The disruptive Google Stadia streaming service made a hell of a splash, not only at the Game Developers Conference in San Francisco but also on the stock market. And I’m not just talking about Google here either; one of the biggest winners from the whole Stadia excitement has been AMD. On the back of the merest mention of Radeon GPUs being at the heart of the Stadia datacentre tech, and with Dr. Lisa Su namechecked and sat in the audience at the Google presser, AMD’s share price rocketed 20% from its starting point ahead of the announcement.
That’s big news, and a serious fillip for AMD’s business as a whole. The company is providing the graphical heartbeat of what could be one of the most disruptive platform releases in gaming history, and is reaping the benefits off the back of it.
AMD was one of the few partners Google mentioned on-stage at the reveal event – alongside a few middleware vendors, such as Havok – and that was because it’s the one providing the key technology. But not all of it.

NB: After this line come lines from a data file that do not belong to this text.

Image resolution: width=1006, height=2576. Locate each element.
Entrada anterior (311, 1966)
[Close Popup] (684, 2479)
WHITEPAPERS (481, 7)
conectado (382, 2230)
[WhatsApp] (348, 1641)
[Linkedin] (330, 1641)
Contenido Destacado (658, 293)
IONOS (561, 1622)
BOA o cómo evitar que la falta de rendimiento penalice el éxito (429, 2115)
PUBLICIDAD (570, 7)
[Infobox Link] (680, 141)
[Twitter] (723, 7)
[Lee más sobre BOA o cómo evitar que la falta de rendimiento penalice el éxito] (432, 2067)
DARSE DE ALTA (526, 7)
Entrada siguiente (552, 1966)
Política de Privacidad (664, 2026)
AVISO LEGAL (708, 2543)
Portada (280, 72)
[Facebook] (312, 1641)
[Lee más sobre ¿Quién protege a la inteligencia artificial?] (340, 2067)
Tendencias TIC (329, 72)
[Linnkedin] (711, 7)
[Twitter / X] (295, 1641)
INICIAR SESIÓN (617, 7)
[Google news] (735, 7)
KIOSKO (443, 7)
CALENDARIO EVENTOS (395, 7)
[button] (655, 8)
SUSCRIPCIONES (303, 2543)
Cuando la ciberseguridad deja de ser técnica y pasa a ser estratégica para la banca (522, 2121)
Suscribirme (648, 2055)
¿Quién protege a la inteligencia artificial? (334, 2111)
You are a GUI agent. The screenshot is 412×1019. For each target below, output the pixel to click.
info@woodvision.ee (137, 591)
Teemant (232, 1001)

Because AMD was the only hardware manufacturer Google namechecked in San Fran I automatically assumed it was providing both the custom Radeon datacentre GPU as well as the custom x86 processor too. They mentioned ‘Hyperthreading’ on the specs slide, but I figured it was just mistakenly being used as a catch-all term for simultaneous multithreading. After all, if Intel was manufacturing the custom 2.7GHz x86 CPU for Stadia surely it would get a mention too, right?

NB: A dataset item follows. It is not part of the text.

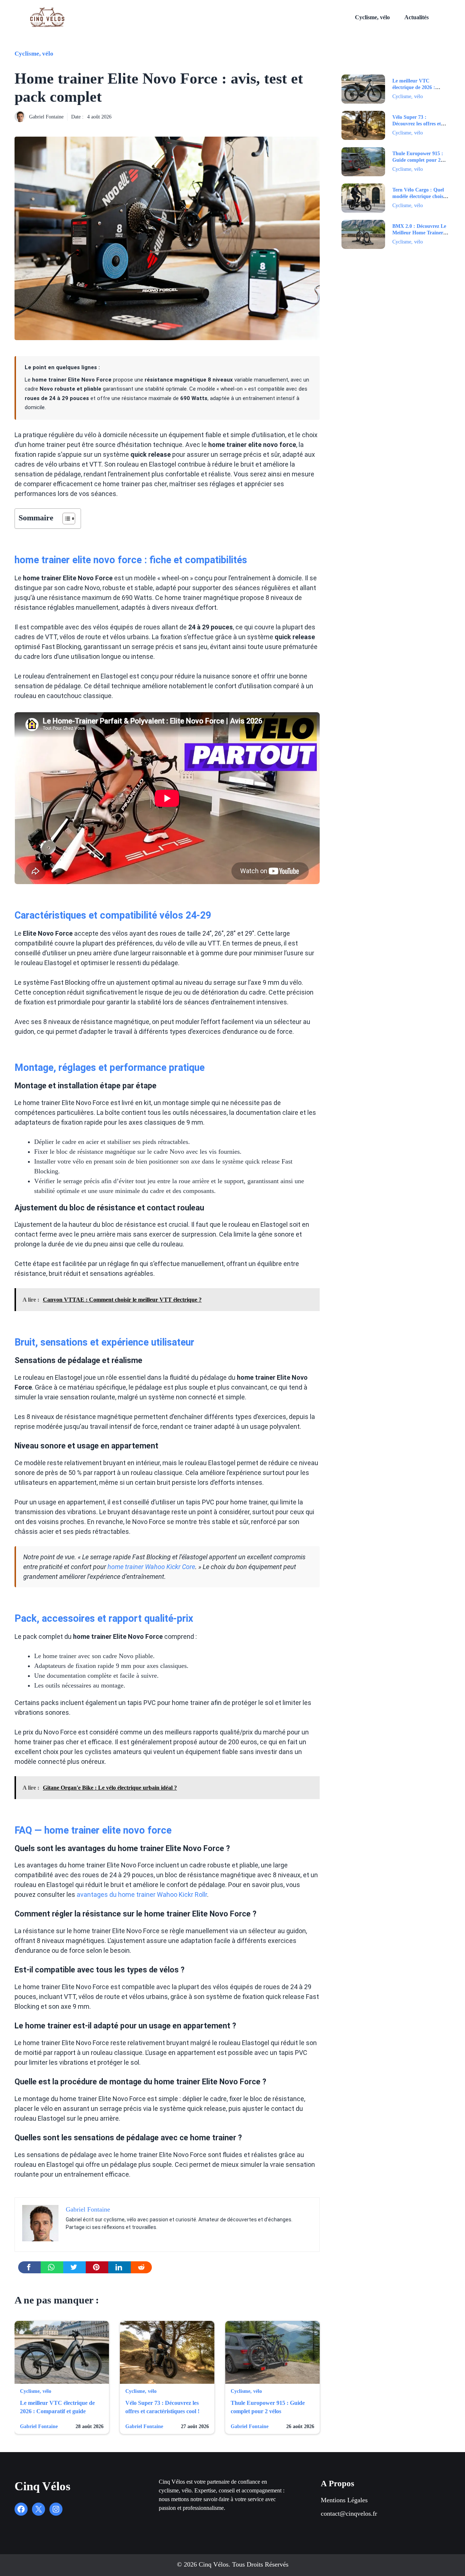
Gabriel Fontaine (46, 117)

Just a little ‘Stand up, Bob, thanks for the processor!’ or something.
And with AMD’s recent rise in the datacentre, and with the prospective power of the upcoming Zen 2-based Rome processors on the way, it seemed like a fully AMD-powered datacentre for Google Stadia made sense. But that’s not the case; AMD contacted me the morning after the event to assure me that it has nothing to do with the current processing component of the Stadia backend.
“Google announced that the Stadia platform is using custom AMD Radeon datacentre GPUs,” said our friends on the red team, “not AMD CPUs.”
They encouraged me to contact the relevant Stadia people at Google for information on what CPU was being used for the game streaming platform, and for any other details about it. To which the friendly, but ultimately terse response was:
“Nice to connect with you. We won’t be sharing any more info on the architecture at this time.”
Yet it has to be an Intel chip at the heart of the Google Stadia platform, despite the company steadfastly refusing to acknowledge who is actually providing that silicon. The confirmation on-stage that it is a custom x86 CPU means that, with AMD discounted from the running, it can only be Intel or VIA. But VIA is so heavily invested in bringing x86 chips to the Chinese market through its Zhaoxin offshoot that the current climate in the US would surely preclude Google from going that way for its own Stadia processors.
But Intel’s being rather quiet on the Google front too. We’ve reached out to our friends at Intel for a little light confirmation and are still waiting to hear back. The fact that it can’t just immediately turn around and acknowledge its silicon presence in Stadia is strange, and I think we can count the complete reticence on anyone’s behalf to openly state that Intel is part of the service’s tech platform as utterly bizarre. Especially in light of the huge financial boon it seems to have been for AMD just to have been spoken about in the same breath as Google Stadia.
Why wouldn’t Intel have wanted the same sort of value bump? Hoping for a similar 20% share price increase might be asking a bit much, but it would surely have seen some improvement. Maybe Google just doesn’t see the CPU as a particularly important part of the Stadia setup… though if that were true why specifically mention the custom x86 chip at all?
Maybe it’s Intel. Maybe it’s decided that Google’s new game streaming venture is doomed to failure and wants no association with it beyond providing some custom CPU silicon without a manufacturer credit. Hell, there wasn’t even the smallest Intel logo buried within the list of hardware and middleware Google Stadia partners.
Or maybe the current suite of hardware being used as the streaming service’s backend is more like placeholder tech right now. The current Intel chips kitting out Google’s Stadia server rooms might not be the ones that look after our streaming future once the platform is properly released. It’s possible those are just existing server chips Google had already bought and just filtered into the streaming backend. But then why characterise it as ‘custom?’
A switch to AMD’s EPYC processors has been mooted as a potential future step for Stadia, and Google’s Phil Harrison told us himself that “we’re just talking about Gen 1 at the moment, but there will be iterations on that technology over time,” so there is some potential for a changing of the processor guard either before or after launch.
Whatever the truth of the matter is I still find it beyond strange that no-one involved is talking about the Intel CPUs being used for Google Stadia, even if they’re not necessarily doing anything that special with regards the innovative streaming service. Certainly the multi-GPU features on offer with the Radeon graphics cards warranted mention, but just a note on the specs slide alone could have still done good things for Intel.
For whatever reason Google didn’t want to namecheck the semiconductor giant, and as of yet Intel seemingly doesn’t want to have its name associated with the new gaming platform either. And, nosy fecker that I am, I’d dearly love to know why. Any other suggestions?